Tricks & Ideas: The Wrong Card … Right!

As some of you may have noticed here, I’m a sucker for exploring the more subtle or hidden features of playing cards, especially of the Court cards. I have opened secret back doors on cards, have pierced pips of selected cards with the sword of a King, etc. This weekend I have finally gotten around to cut and glue together a new (?) form of prediction card. Have you ever noticed that both the Queen of Spades and the King of Hearts have their hands in perfect position to either hold a miniature playing card, an envelope or any other kind of prediction?

There are basically two ways of creating such extra cards: with our without an extra layer. Without is easier and slightly quicker to accomplish. That’s what I’ve done here. Simply take a small but sharp pair of scissors and cut the card around the two hands and arms (but not along the blue line that frames the image). Then cut out a matching mini prediction card (in my case the center pip of an Ace of Diamonds) and insert it between the hands, which you have to bend slightly upwards. The disadvantage of this method: You cannot put the card face down on the table because the cuts will be visible through the back. To avoid this, cut out the hands and arms you need from another spare card and glue them onto the Queen or King. But use glue only on the arms, so the hands are free to receive the prediction card.
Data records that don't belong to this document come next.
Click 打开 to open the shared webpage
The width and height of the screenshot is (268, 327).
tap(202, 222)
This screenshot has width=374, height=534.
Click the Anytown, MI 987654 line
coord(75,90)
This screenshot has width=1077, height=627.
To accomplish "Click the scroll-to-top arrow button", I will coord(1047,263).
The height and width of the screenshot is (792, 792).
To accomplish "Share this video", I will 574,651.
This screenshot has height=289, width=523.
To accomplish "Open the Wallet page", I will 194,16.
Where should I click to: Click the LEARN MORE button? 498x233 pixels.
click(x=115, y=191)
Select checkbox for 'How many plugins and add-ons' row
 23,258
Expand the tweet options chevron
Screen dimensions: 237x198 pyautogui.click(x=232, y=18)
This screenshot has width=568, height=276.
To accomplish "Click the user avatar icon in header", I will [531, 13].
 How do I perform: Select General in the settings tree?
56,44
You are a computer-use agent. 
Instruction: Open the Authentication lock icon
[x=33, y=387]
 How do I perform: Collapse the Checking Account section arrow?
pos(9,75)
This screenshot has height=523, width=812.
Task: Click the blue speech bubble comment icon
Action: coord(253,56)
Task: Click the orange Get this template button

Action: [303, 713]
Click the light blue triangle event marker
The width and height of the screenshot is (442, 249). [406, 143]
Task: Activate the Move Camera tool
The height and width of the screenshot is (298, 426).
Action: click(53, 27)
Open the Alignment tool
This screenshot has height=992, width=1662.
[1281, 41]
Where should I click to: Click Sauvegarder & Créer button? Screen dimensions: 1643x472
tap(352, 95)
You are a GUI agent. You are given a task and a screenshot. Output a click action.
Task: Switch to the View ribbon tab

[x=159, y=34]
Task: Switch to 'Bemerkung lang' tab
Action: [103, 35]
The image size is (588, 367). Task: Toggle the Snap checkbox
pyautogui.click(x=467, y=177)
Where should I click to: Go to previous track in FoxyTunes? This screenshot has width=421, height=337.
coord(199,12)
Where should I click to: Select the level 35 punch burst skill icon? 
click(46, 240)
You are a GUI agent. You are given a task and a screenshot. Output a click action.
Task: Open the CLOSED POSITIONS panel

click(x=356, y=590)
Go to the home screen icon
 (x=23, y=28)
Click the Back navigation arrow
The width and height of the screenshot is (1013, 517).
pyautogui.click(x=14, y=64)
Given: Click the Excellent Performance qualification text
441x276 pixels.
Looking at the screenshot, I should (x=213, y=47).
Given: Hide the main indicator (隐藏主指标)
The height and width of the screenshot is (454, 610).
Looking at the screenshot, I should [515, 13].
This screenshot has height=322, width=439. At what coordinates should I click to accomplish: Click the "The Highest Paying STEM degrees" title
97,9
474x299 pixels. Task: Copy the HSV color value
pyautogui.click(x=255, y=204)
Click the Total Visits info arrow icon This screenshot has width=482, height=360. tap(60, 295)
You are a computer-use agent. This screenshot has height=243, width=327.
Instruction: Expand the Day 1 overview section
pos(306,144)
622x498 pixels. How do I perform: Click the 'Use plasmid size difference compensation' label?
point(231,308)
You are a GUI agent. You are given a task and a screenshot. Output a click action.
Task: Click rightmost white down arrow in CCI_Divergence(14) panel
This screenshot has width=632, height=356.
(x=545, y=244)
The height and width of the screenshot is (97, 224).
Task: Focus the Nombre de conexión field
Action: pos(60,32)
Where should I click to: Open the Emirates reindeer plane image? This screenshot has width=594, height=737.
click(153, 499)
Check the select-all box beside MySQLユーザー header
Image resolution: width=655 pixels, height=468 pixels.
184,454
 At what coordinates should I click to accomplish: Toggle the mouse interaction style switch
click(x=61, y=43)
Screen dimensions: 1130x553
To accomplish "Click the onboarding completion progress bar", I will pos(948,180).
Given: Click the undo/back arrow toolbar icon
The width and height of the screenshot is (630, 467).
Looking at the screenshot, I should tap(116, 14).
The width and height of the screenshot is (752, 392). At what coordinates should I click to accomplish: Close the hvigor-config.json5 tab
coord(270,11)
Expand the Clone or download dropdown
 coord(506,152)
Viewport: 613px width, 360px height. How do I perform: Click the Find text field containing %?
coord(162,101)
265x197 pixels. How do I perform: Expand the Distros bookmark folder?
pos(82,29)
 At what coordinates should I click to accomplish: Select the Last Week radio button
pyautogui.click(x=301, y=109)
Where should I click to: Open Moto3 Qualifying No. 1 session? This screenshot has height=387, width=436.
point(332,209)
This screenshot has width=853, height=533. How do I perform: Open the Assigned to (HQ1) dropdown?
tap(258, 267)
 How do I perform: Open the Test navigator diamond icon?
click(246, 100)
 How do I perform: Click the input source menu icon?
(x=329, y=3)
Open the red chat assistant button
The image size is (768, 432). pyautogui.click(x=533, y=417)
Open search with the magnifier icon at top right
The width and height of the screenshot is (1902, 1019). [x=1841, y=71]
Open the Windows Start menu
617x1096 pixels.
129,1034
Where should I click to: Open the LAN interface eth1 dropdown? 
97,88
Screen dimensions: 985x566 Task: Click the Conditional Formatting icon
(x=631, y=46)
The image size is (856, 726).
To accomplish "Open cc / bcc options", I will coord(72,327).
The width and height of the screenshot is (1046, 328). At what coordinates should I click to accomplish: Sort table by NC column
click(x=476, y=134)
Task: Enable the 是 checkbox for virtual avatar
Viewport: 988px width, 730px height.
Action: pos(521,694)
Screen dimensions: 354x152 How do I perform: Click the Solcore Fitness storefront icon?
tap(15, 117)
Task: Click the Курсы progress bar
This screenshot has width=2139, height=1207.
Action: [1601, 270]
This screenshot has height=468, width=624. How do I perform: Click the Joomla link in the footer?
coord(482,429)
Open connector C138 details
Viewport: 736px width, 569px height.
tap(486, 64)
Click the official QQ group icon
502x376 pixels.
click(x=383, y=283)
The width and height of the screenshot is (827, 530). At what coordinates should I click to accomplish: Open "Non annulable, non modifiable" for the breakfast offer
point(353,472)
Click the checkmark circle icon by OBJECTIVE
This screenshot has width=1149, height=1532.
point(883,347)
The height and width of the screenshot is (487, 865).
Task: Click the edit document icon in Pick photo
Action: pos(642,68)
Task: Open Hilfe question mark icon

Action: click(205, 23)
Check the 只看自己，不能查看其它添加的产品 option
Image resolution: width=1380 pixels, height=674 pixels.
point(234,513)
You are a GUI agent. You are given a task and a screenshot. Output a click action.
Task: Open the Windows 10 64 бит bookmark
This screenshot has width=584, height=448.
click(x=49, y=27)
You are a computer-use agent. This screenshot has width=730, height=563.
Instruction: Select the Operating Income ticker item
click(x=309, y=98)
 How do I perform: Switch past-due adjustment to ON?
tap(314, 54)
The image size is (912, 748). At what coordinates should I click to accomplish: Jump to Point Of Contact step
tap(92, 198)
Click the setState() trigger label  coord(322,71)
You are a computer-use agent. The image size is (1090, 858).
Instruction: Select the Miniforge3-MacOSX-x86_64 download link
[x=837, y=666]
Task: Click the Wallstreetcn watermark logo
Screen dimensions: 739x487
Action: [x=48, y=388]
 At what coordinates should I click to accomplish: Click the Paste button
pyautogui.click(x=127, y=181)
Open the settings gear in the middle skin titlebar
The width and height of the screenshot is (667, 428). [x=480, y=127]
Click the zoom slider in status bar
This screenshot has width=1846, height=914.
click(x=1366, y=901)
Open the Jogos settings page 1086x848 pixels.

To use this card in play, all you need is a sw***h and a f***e. You may even want to present the Queen of Spades as a wrong prediction first. Then toss it aside (and sw***h it), try again, fail again, and then come back to your original prediction and discover that this card is now holding another prediction, which of course then turns out to be correct. It’s a matter of taste whether you want to shove this prediction right into your spectator’s face or show it face down first. If it’s face down, you will have a double effect: first, the surprising appearance of this tiny prediction, and second, the correct prediction on the other side. In addition, you can use the corny joke first that you have correctly predicted the back design of the chosen card… Hey presto!

Just another thought. Have fun trying this or exploring it further!